Echo the lines from the one containing "Locate an element" through the one containing "coordinates (803, 597).", reproducing them verbatim and leaving the pictures out.

RECORDED INFORMATION →
++++++++

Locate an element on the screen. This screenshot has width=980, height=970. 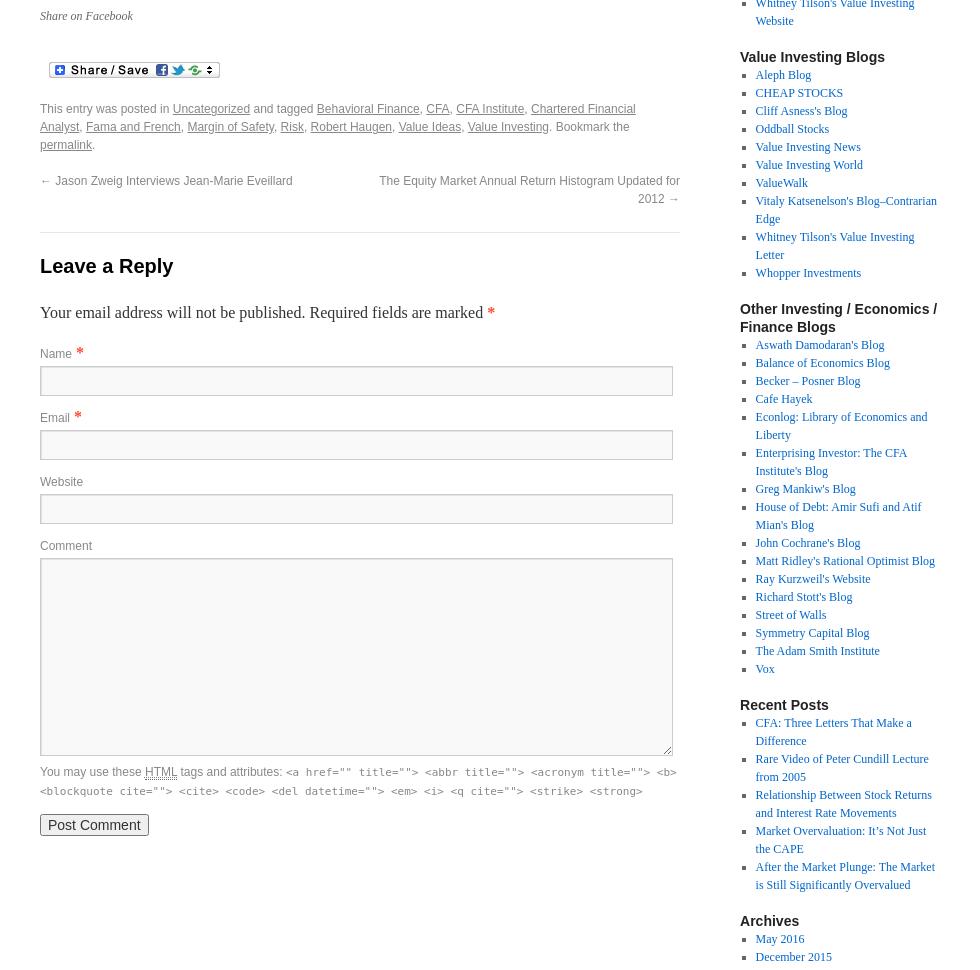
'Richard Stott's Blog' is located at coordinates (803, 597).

++++++++

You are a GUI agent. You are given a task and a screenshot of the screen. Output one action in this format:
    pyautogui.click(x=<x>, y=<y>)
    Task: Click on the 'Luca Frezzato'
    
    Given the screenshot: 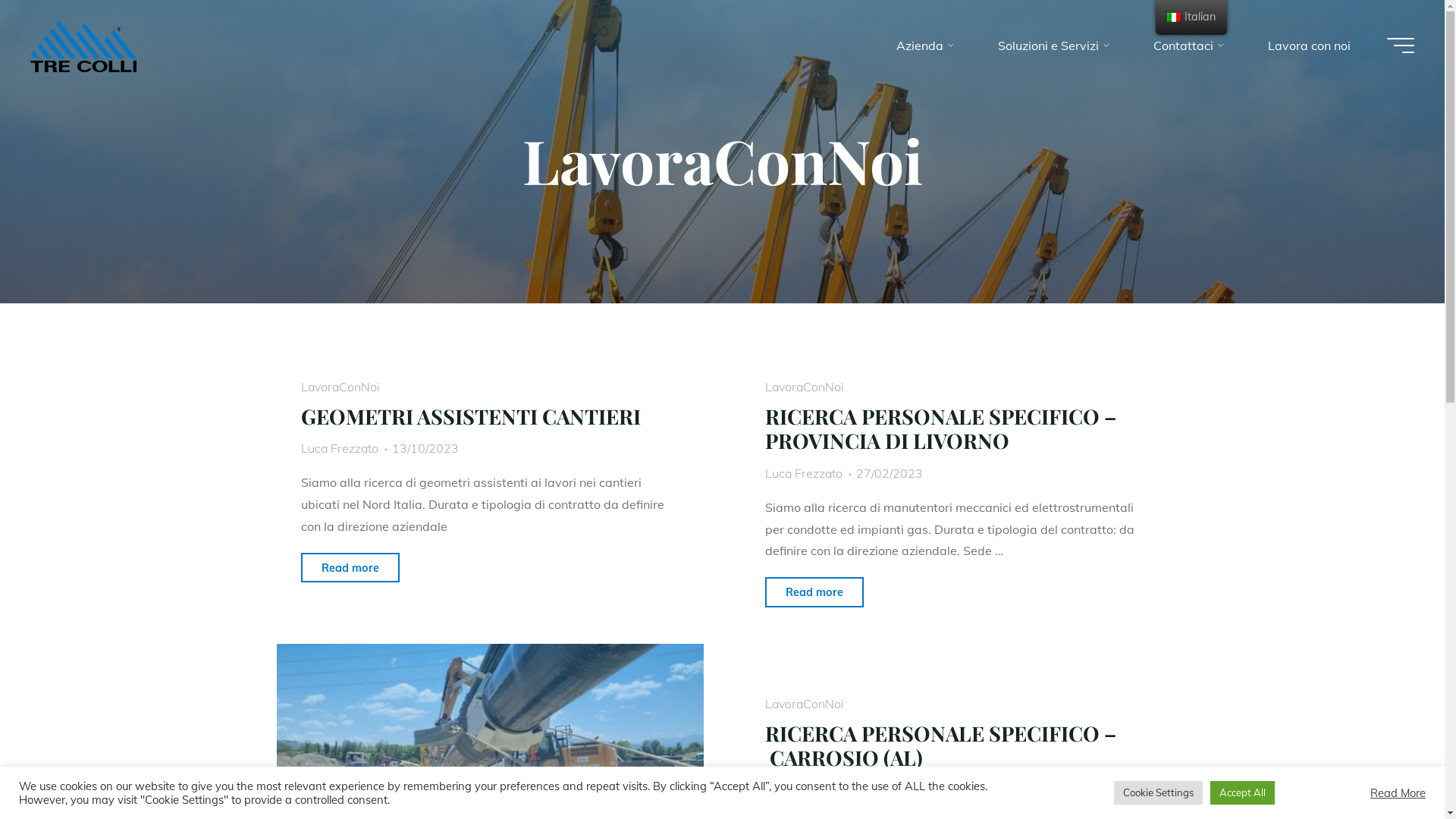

++++++++

TASK SOLUTION →
Locate an element on the screen. This screenshot has width=980, height=970. 
'Richard Stott's Blog' is located at coordinates (803, 597).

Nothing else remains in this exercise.